Friday, January 28, 2011

Letter of Law - Mountainside Chats

When I was a kid, I was even more absent-minded than I am now. One time in fifth grade, I left my chair pulled back from my desk when the class was leaving the room. Right as we were going to leave the room, the teacher noticed and asked me to push in my chair. For some reason, I was really frustrated. I stormed over to the desk and slammed the chair into place. As the line of students passed through the door, the teacher stopped me and gave me a stern rebuke. I argued that I had done what she said. Technically, I was right, but I knew my behavior was unacceptable. 

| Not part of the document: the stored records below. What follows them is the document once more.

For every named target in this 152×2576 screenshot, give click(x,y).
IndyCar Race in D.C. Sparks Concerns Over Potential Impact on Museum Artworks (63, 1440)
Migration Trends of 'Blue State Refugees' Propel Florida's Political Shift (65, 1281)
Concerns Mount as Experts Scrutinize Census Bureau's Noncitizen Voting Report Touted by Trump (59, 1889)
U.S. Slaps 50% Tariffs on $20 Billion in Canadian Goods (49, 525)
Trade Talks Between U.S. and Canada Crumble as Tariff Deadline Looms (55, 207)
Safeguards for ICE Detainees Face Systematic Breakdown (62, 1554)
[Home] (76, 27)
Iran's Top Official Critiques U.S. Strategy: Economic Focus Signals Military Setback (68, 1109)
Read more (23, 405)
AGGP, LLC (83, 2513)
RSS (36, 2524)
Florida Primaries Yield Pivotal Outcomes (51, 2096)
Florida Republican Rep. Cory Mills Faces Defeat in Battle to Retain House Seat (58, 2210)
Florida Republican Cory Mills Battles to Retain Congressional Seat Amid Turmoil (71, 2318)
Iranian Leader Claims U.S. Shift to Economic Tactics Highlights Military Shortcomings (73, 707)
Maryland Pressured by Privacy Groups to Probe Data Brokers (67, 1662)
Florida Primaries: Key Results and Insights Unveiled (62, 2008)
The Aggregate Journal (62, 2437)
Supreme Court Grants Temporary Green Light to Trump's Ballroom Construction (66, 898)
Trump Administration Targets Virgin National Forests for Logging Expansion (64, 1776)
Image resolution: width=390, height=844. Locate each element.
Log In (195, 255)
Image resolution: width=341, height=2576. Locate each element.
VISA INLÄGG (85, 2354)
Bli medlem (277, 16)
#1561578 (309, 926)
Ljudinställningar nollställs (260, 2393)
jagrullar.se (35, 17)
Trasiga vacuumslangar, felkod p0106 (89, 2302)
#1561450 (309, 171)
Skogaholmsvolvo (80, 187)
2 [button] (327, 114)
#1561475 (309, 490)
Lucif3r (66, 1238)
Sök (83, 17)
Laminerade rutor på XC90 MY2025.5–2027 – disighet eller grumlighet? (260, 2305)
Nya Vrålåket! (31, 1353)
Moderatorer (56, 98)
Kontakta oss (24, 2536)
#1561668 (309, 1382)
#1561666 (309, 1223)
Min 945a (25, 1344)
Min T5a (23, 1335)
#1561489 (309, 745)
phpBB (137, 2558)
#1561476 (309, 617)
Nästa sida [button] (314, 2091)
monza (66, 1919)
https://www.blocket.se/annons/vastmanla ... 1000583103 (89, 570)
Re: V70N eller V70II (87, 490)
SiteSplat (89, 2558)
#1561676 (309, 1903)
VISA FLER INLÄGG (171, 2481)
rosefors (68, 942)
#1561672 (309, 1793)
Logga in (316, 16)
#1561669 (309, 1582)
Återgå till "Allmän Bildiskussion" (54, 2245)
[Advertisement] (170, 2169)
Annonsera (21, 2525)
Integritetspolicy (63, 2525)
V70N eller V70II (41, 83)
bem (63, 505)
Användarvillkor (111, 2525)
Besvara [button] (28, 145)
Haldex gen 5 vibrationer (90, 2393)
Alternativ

It seems to me that judicial systems exist partially to determine when laws allow for harmful behavior that does not adhere to the spirit of the law. As a social scientist, it often seems to me that the often arbitrary nature of laws is frustratingly simple. For example, there is nothing neurologically or physiologically magical that occurs on one’s eighteenth birthday which necessitates an immediate leap into the responsibility of adulthood. However, I definitely agree with the spirit behind those laws, which is that young adolescents are often not capable or the same self-regulation and/or complexity in thinking as older adults.
In Matthew 5:20, Jesus tells his crowd of listeners that they should obey and live by the spirit of the law, surpassing those who merely follow the letter of the law. The main law-followers of the day (known as the Pharisees) seem to have had a habit of excessive law interpretation and rationalization. They would use these intellectual arguments to satisfy their own purposes, missing out on what God intended as the law-giver. For example, they would give money to the poor so that they could technically get out of supporting their parents in their old age. 
I think this situation is very applicable to Christians today. I think we often act like I did in fifth grade, begrudgingly following the rules. May be we give, but to we have a spirit of generosity? We might worship, but do we do so in spirit and in truth? We want to love, but can we really seek someone else’s good above our own?